Stated exercise:
Edit the listing below so that every "subheading" becomes "section heading", with all other text kept the same. Leave the pictures out of your answer.

** START OF Dataset records **

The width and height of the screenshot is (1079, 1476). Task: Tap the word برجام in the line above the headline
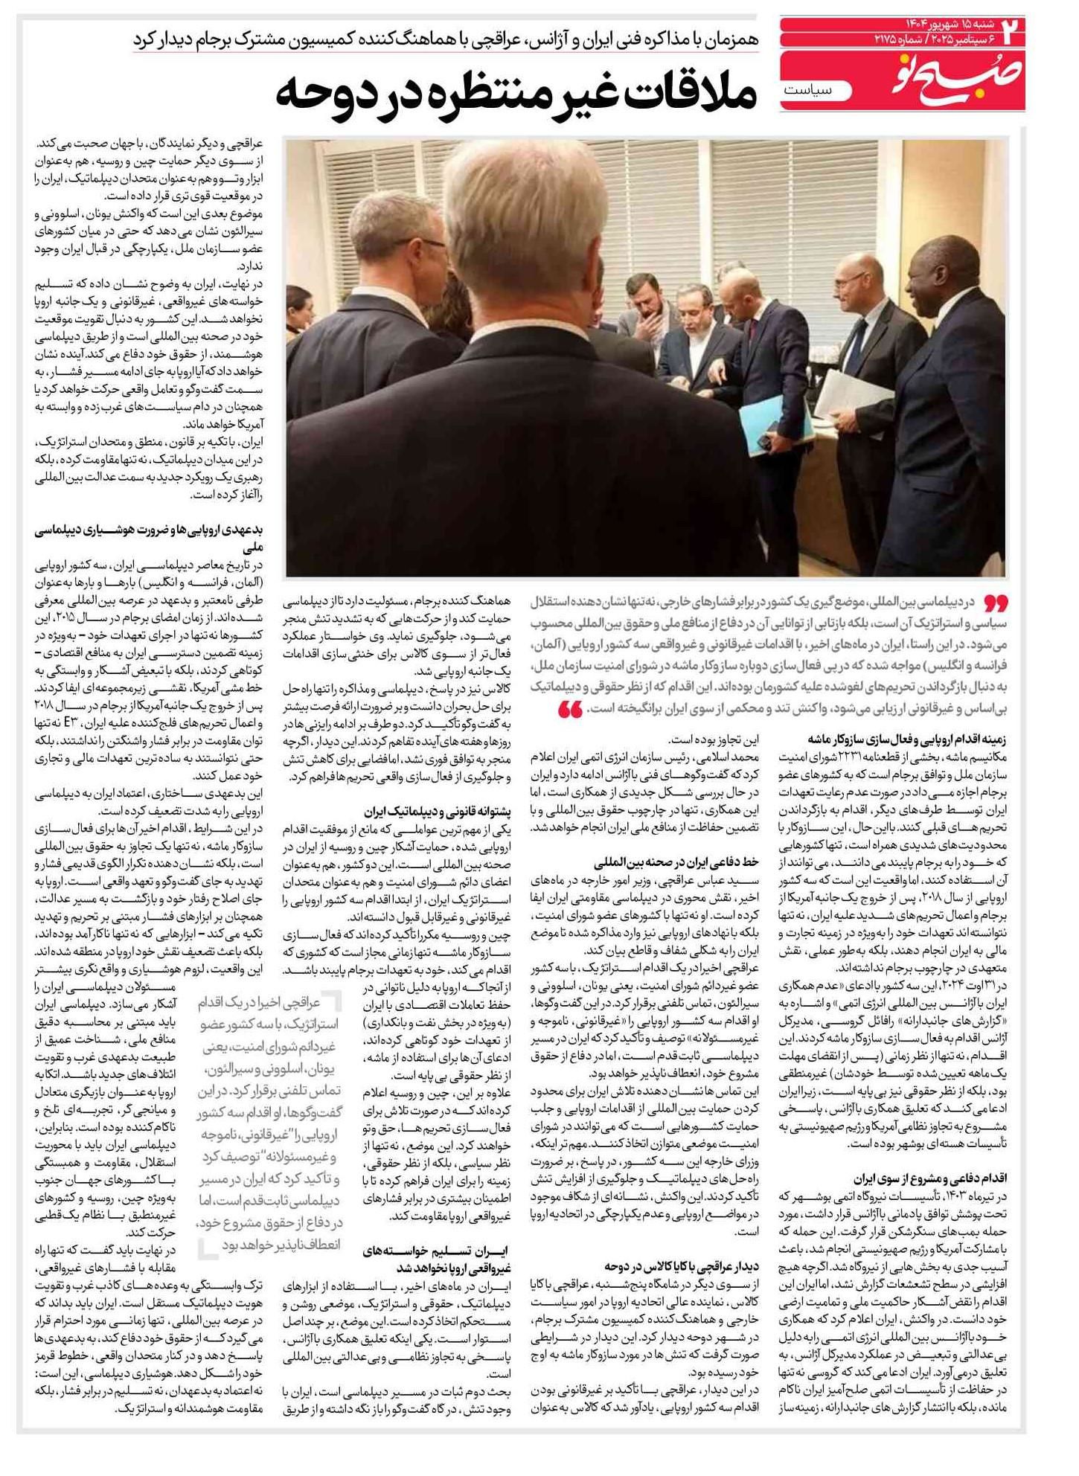click(216, 39)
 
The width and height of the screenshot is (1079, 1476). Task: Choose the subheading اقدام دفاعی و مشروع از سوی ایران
click(929, 1178)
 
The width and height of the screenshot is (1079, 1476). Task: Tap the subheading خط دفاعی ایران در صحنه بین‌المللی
click(676, 862)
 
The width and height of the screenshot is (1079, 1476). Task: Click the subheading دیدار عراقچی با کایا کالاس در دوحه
click(681, 1265)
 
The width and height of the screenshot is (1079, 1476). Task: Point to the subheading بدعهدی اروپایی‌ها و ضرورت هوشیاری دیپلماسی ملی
click(149, 538)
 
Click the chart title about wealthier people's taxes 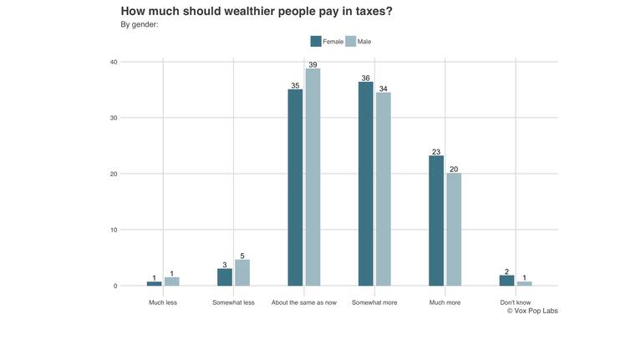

** END OF Dataset records **

Written reply:
The width and height of the screenshot is (1079, 1476). Task: Tap the word برجام in the line above the headline
click(216, 39)
 
The width and height of the screenshot is (1079, 1476). Task: Choose the section heading اقدام دفاعی و مشروع از سوی ایران
click(929, 1178)
 
The width and height of the screenshot is (1079, 1476). Task: Tap the section heading خط دفاعی ایران در صحنه بین‌المللی
click(676, 862)
 
The width and height of the screenshot is (1079, 1476). Task: Click the section heading دیدار عراقچی با کایا کالاس در دوحه
click(681, 1265)
 
The width and height of the screenshot is (1079, 1476). Task: Point to the section heading بدعهدی اروپایی‌ها و ضرورت هوشیاری دیپلماسی ملی
click(149, 538)
 
Click the chart title about wealthier people's taxes 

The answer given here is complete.